Il predetto, in particolare, era stato condannato in primo grado dal Tribunale di Trento ad anni 11 di reclusione e 100 mila euro di multa (ridotti in appello ad anni 7 di reclusione e 30mila euro di multa) per aver organizzato in concorso con altri spacciatori, una consorteria criminale transnazionale operante tra Albania, Kossovo, Germania ed Italia (con particolare riguardo alla costa pugliese e all’Asse del Brennero.

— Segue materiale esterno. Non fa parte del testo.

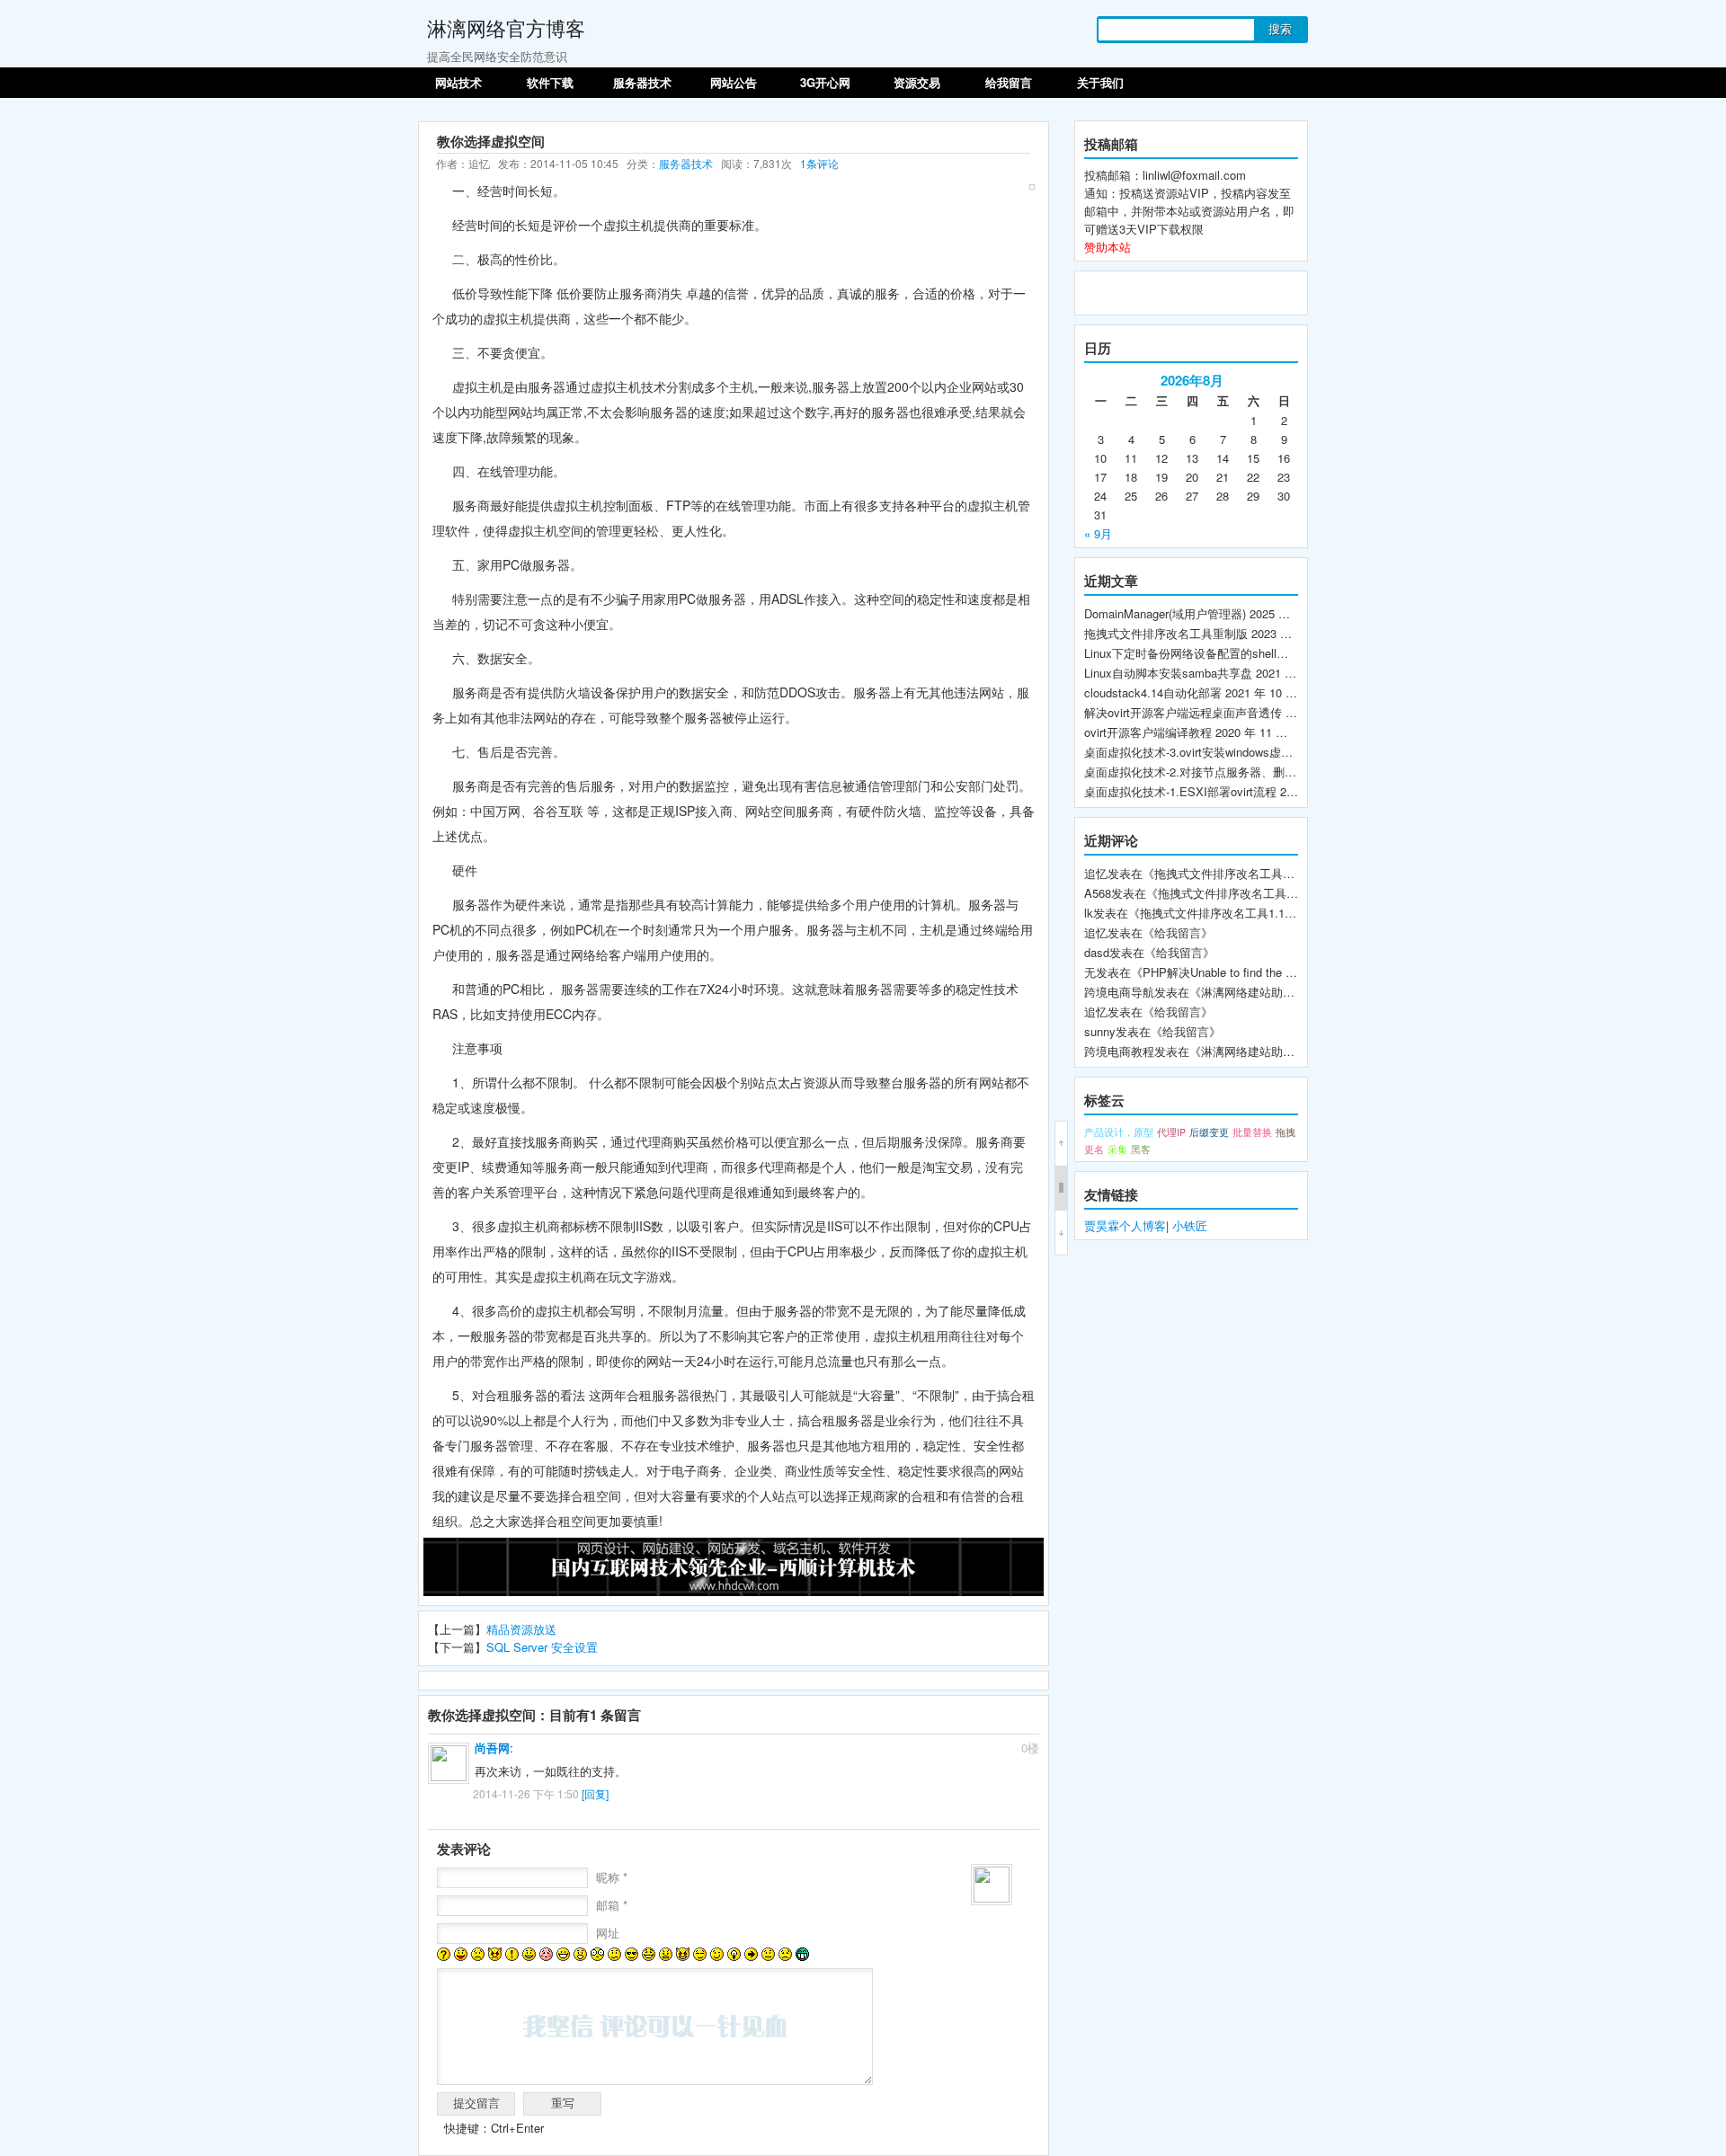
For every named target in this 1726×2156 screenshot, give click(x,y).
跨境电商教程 (1119, 1051)
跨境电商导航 (1119, 991)
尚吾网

I criminali erano specializzati nell’importare nel territorio nazionale ingentissimi quantitativi di eroina e cocaina, e nella successiva gestione della rete di spaccio nel territorio italiano. Era stato accertato nel corso delle indagini che le quantità di sostanze stupefacenti importate erano rilevantissime, nell’ordine di svariate decine di chilogrammi di eroina, oltre a diversi chilogrammi di cocaina.

Dopo aver scontato diversi anni di reclusione, scarcerato in mattinata odierna, l’albanese viene espulso in sostituzione della espiazione della pena detentiva. In caso di illegittimo rientro in Italia, verrà colpito dal ripristino della carcerazione per l’espiazione della pena detentiva residua.